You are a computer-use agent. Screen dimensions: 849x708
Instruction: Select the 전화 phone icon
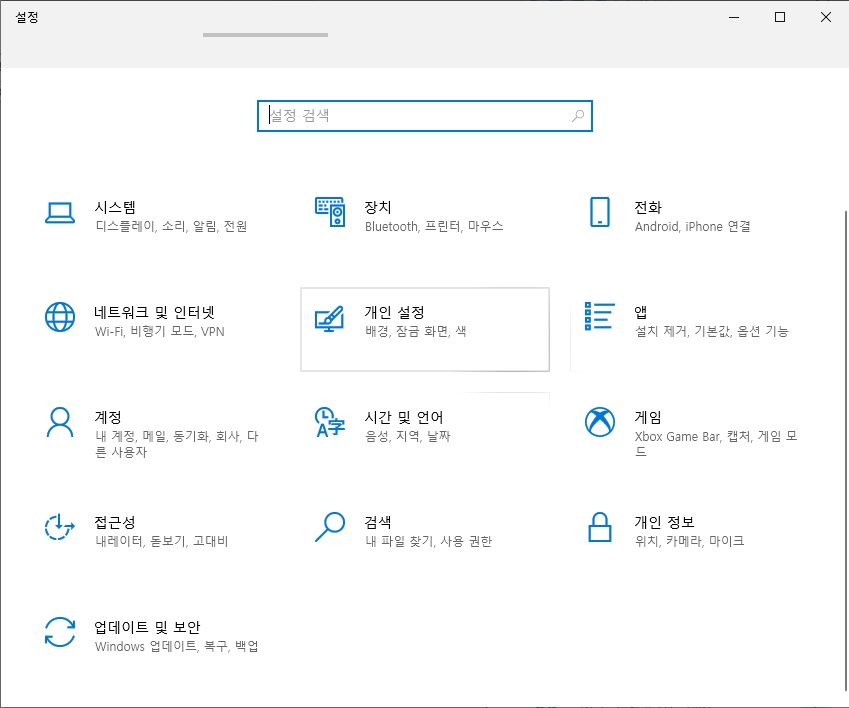[x=600, y=213]
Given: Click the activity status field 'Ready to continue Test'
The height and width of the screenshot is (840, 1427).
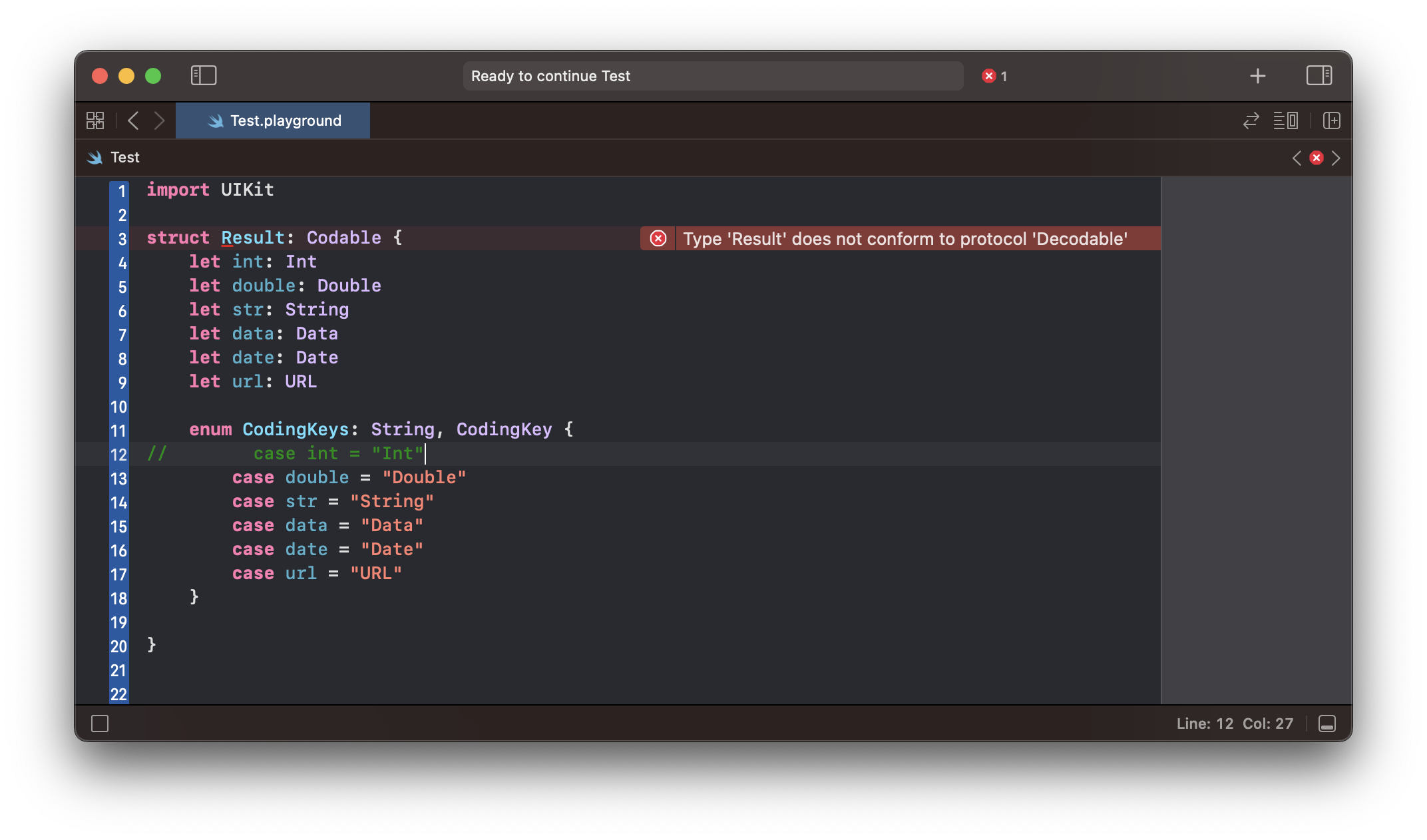Looking at the screenshot, I should point(712,76).
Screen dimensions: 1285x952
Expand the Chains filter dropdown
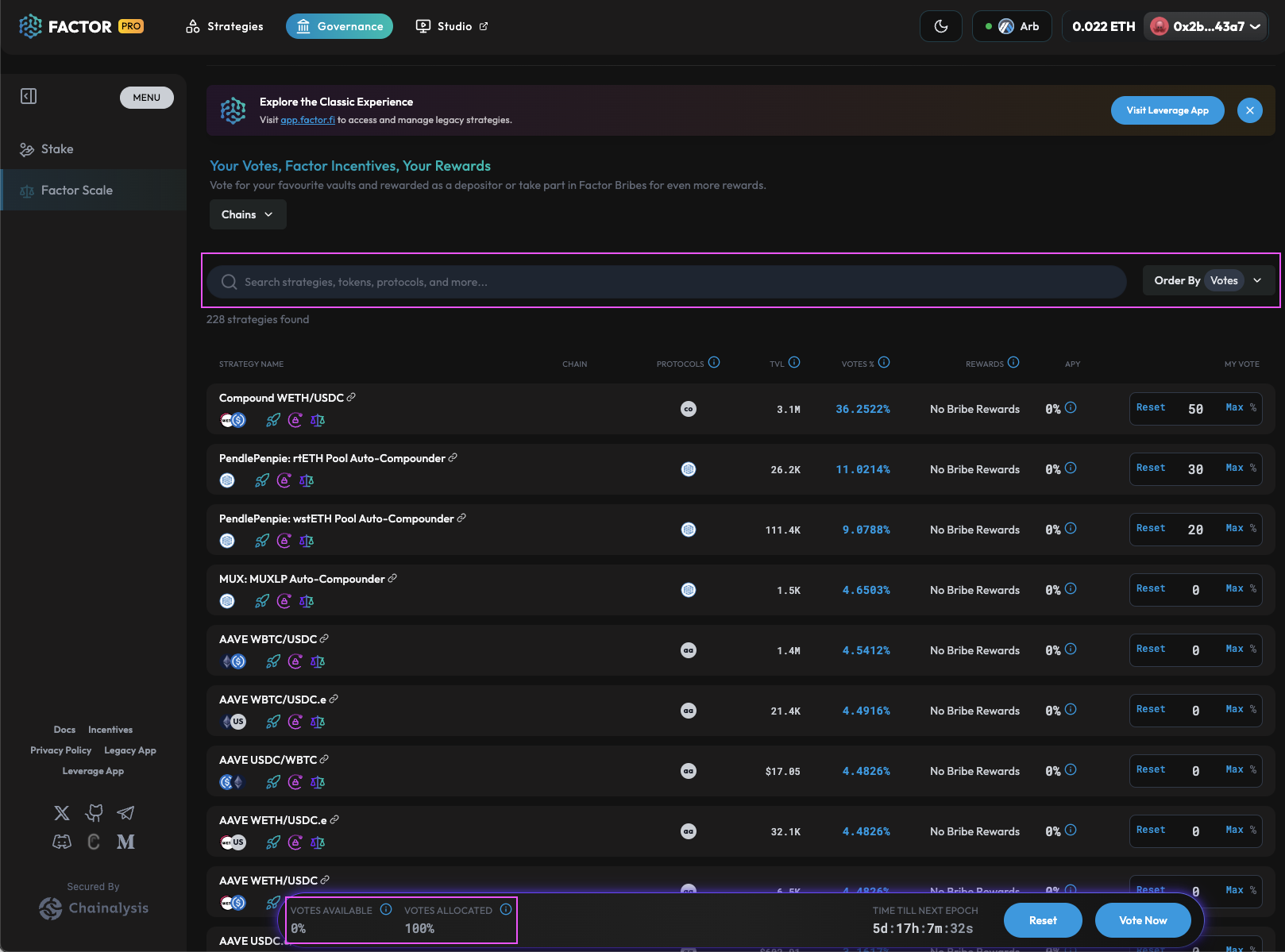(x=247, y=214)
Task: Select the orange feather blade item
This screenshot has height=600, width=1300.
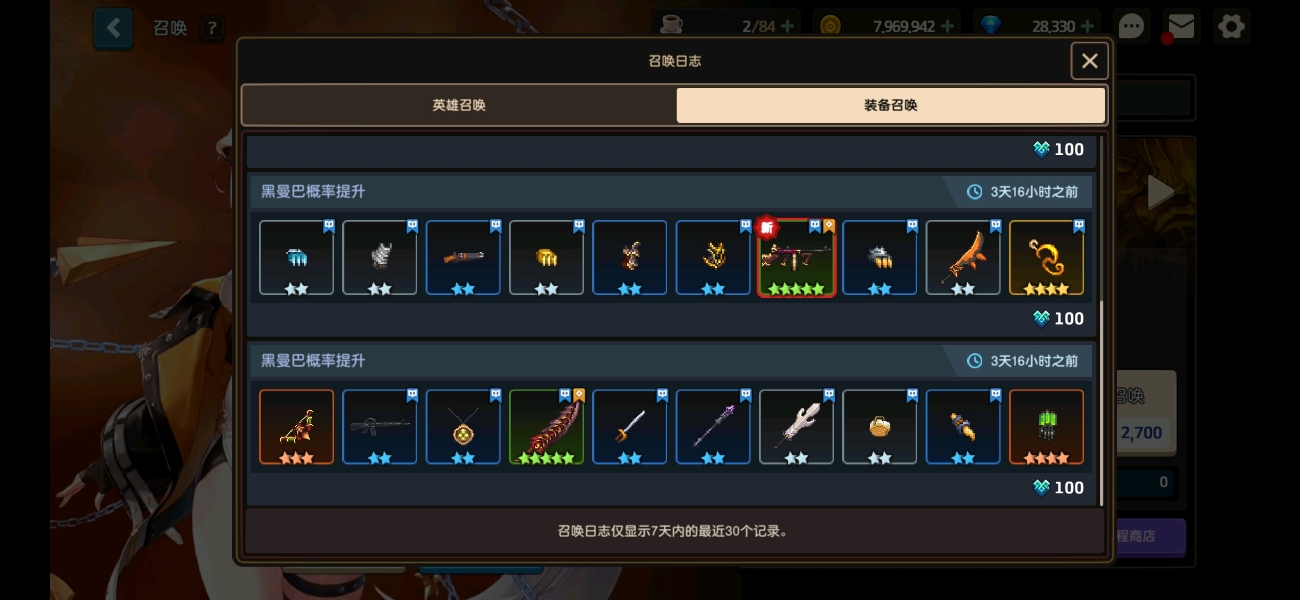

^^^^^^^^^^^^^^^^

> [Directions]:
Rewrite the lines of the items above, swapping every "Select" for "Choose" and changing nothing else. Leave the pictures out.

> [Answer for the task]:
You are a computer-use agent. Screen dimensions: 849x708
Instruction: Choose the 전화 phone icon
[x=600, y=213]
Given: Click the activity status field 'Ready to continue Test'
The height and width of the screenshot is (840, 1427).
Looking at the screenshot, I should point(712,76).
Screen dimensions: 1285x952
Expand the Chains filter dropdown
(x=247, y=214)
Task: Choose the orange feather blade item
This screenshot has height=600, width=1300.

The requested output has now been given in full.